臭みと余分な水分を除き、焼き目がつきやすくなる。 - ししとうは破裂防止に穴を1か所。
- 玉ねぎ・長ねぎは同じ厚みに。
漬け込み時の火通りと味のりが均一になる。
作り方(よくわかるレシピ)
- 南蛮だれを作る(先に用意)
鍋に出汁・砂糖・醤油・酢を入れ中火で沸騰させる。沸いたら火を止め、赤唐辛子を加える。

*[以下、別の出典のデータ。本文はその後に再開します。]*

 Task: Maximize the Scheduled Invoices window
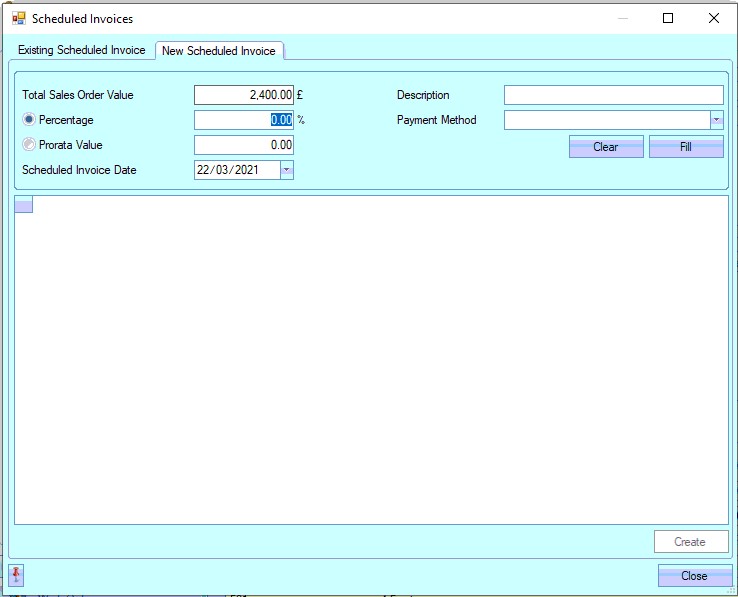pos(668,18)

ふつふつ→香りがふわっと立つ。(酸の角が取れる) - 野菜を焼く
フライパンに薄く油をひき中火。ししとう→長ねぎ→玉ねぎの順に種類ごとにさっと焼く。
玉ねぎは縁が透け、軽く焼き色が入る程度。
焼けたら熱いうちに南蛮だれに漬ける(深めのバットや保存容器) - 太刀魚を焼く
同フライパンを軽く拭き、太刀魚に塩こしょうし、油を引き、皮目から中火で焼く。
皮が反らないように最初10秒だけヘラで軽く押さえ、皮面が狐色に。
裏返して身側は短時間でOK(中心が7〜8割の火通りで止める) - 漬ける
焼き立ての太刀魚を熱い南蛮だれへ。
じゅっと音がして香りが立つ。室温で粗熱→冷蔵で30分〜1時間。冷める過程で味が入る。
失敗しない3つのコツ
- 皮目から焼いて形を固定(触りすぎない)
- 熱い魚 × 熱い南蛮だれで一気に含ませ、冷ましながら浸透
- 野菜は一種類ずつ火を入れ、水分はできるだけ拭き取る
保存方法
- 冷蔵:密閉容器で2〜3日(翌日が最も味がなじむ)。
- 冷凍:不向き(身が締まり食感低下)
- 弁当:しっかり冷やしてから詰める(汁気は軽く切る)。
相性の良い料理・献立
- 副菜:きゅうりの浅漬け、切り干し大根
- 汁物:なめこの赤だし、すまし汁
- ご飯:白ごはん、雑穀ごはん/酢飯にも合う
旬と豆知識
太刀魚は夏〜秋が主旬(地域差あり)。脂がのって香ばしく焼き向き。
南蛮の語源は“南蛮渡来の調味(酢・唐辛子)”に由来。揚げずに焼きで仕上げると軽やか。
現役和食調理師のひと言
焼き南蛮の決め手は火入れの順序と熱交換。
「皮目で形を決め、熱いままたれに落とし、冷める力で含ませる」
——これだけで料亭の“締まり”が出ます。砂糖の量は玉ねぎの甘さを見て微調整するのがプロの勘所です。